%%
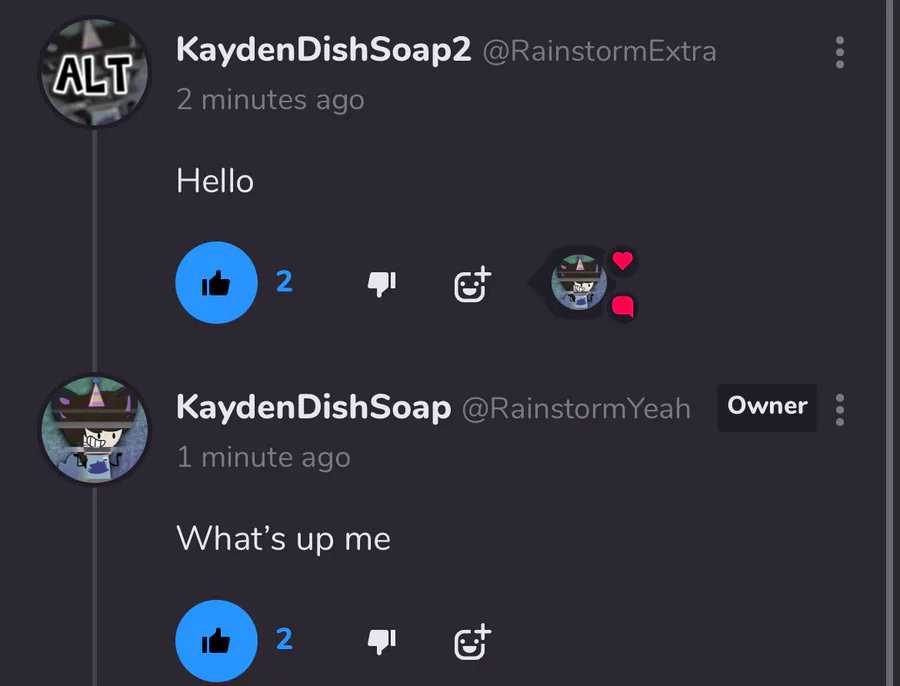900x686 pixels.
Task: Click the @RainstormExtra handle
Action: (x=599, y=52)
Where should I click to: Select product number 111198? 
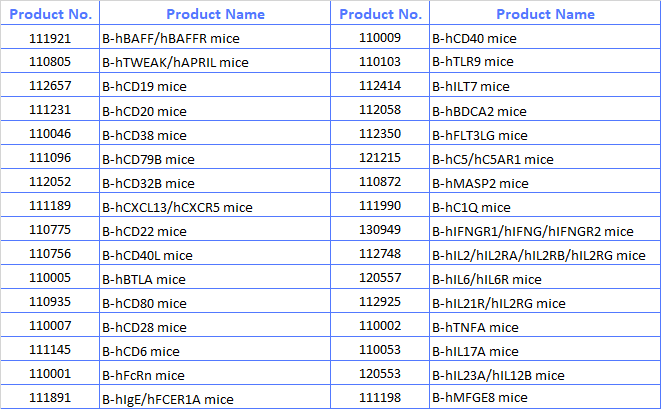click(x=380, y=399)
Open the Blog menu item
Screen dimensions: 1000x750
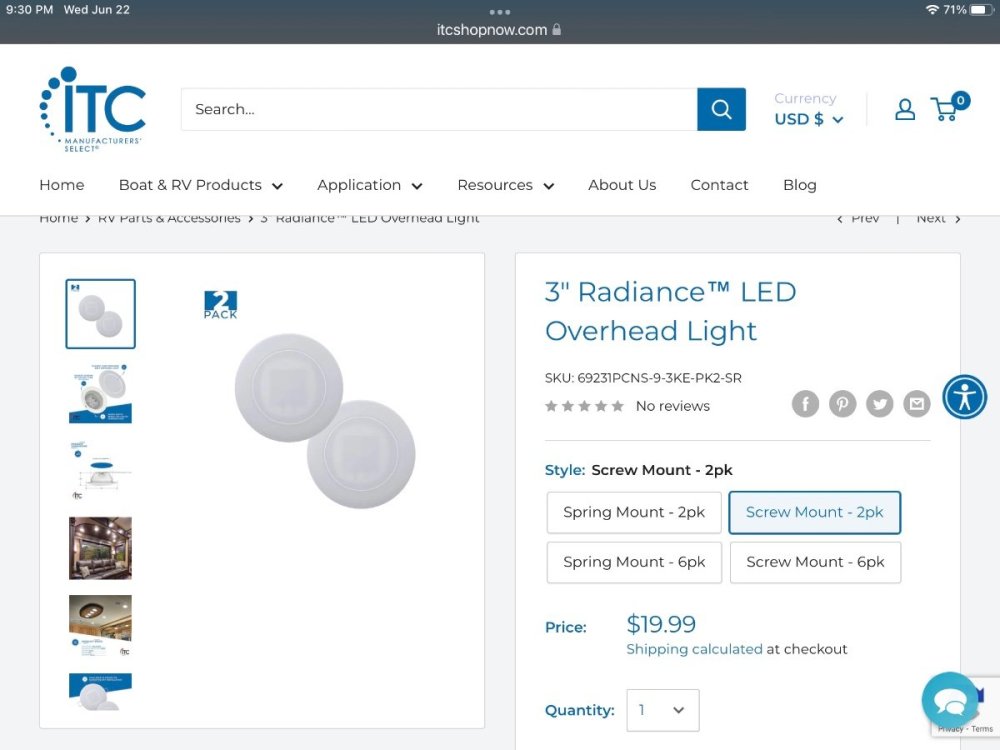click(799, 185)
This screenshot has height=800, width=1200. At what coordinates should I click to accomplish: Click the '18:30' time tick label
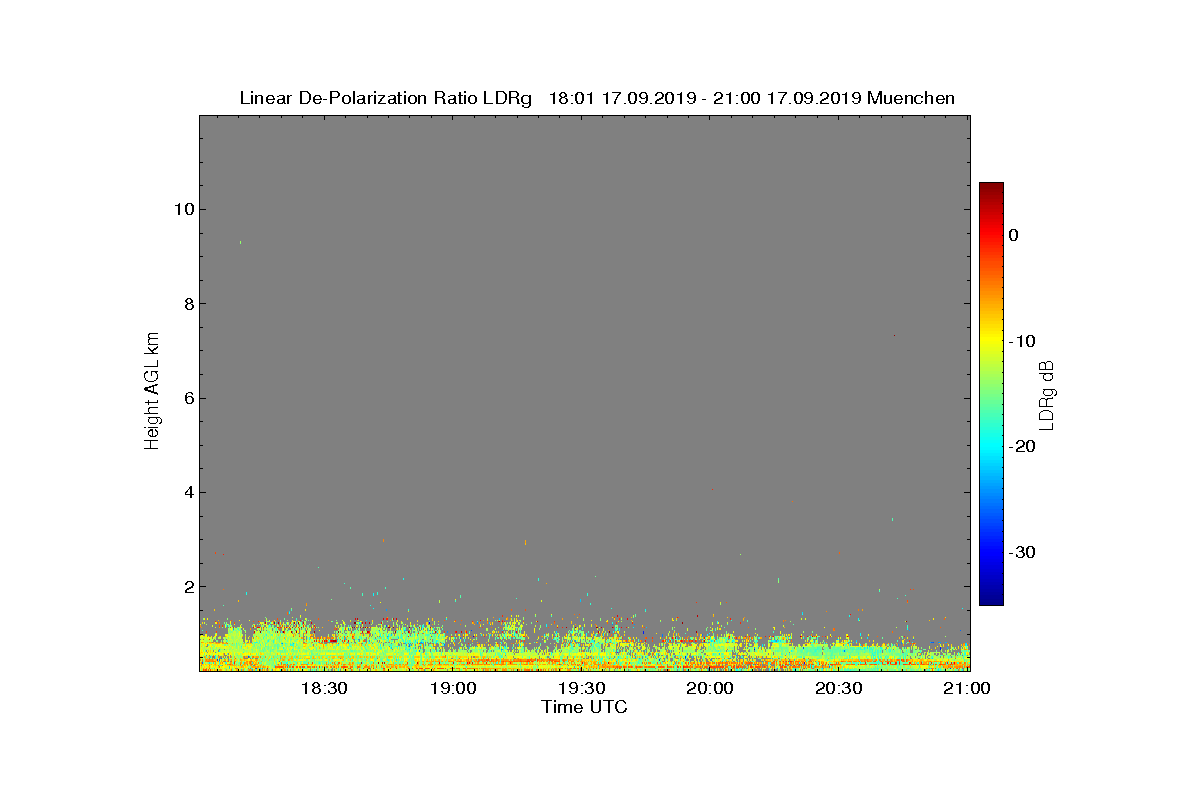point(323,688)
%%
◆ **ABOUT THIS TASK**
Retype exactly, please, the span from the line holding "Where should I" through the closing line of the data, both ends included, without the pictures.

◆ **RESPONSE FOR THIS EXERCISE**
Where should I click to: Select product number 111198? 
click(x=380, y=399)
Open the Blog menu item
Screen dimensions: 1000x750
click(799, 185)
This screenshot has height=800, width=1200. At what coordinates should I click to accomplish: Click the '18:30' time tick label
point(323,688)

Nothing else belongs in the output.